Literature DB >> 32183683

Copanlisib: Novel PI3K Inhibitor for the Treatment of Lymphoma.

Anshul Kumar1, Rohit Bhatia1, Pooja Chawla1, Durgadas Anghore1, Vipin Saini2, Ravindra K Rawal3.   

Abstract

Lymphoma refers to a specialized category of blood cancers, which is characterized by lymph node enlargement, reduced body weight, prolonged tiredness, and fever associated with sweats. Traditional treatment strategies involve chemotherapy, radiation therapy, targeted therapy, and surgery. Copanlisib has emerged as a very potent drug which acts through inhibiting PI3K enzyme. The FDA has approved it for specific treatment of follicular Lymphoma in September 2017. Copanlisib induces tumor cell death along with the prevention of proliferation of dominant malignant β-cells. Copanlisib has a large volume of distribution i.e., 871L (%CV 47.4), plasma protein binding up to 15.8%, plasma half-life(t1/2) of 39.1h and the mean systemic plasma clearance 18.9 L/h (%CV 51.2).
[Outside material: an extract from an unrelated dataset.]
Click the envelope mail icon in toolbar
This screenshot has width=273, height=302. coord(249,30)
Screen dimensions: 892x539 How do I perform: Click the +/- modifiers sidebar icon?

In the present review, various aspects related to Copanlisib have been summarized, which include pathophysiology, synthetic strategy, pharmacokinetics, pharmacodynamics and clinical studies. A special emphasis is paid on various reported adverse effects and in silico/in vivo studies conducted on Copanlisib. Copyright© Bentham Science Publishers; For any queries, please email at epub@benthamscience.net.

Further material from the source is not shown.